**ASSIGNMENT:** Needed from the entries below: every line that holds the word "computer".

**EXERCISE DATA:**
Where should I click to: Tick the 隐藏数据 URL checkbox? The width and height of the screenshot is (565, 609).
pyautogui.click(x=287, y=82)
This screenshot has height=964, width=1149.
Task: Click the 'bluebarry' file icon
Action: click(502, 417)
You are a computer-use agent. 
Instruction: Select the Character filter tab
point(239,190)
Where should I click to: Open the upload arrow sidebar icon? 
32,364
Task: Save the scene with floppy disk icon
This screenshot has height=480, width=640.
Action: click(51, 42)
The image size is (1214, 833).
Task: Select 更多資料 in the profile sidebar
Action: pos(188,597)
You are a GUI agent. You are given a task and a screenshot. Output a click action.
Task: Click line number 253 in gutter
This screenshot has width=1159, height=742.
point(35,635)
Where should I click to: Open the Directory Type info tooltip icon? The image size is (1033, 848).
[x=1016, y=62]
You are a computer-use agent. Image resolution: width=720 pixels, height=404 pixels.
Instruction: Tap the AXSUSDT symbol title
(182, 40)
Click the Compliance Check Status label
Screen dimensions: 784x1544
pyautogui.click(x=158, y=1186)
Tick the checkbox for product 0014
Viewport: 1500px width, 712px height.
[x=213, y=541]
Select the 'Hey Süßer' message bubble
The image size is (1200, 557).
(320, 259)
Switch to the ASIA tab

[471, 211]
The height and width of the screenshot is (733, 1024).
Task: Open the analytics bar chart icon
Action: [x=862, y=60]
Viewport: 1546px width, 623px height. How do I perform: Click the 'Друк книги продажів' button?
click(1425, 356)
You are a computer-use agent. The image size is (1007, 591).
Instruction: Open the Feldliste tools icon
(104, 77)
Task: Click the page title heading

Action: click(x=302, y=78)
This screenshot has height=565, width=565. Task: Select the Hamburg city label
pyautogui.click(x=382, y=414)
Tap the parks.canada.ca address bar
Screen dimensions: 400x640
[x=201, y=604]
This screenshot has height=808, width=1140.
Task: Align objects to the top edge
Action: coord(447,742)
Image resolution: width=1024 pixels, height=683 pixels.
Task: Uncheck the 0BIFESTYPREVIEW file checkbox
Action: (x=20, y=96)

**WRITTEN ANSWER:**
You are a computer-use agent. 
You are a computer-use agent. Image resolution: width=720 pixels, height=404 pixels.
You are a computer-use agent. The image size is (1007, 591).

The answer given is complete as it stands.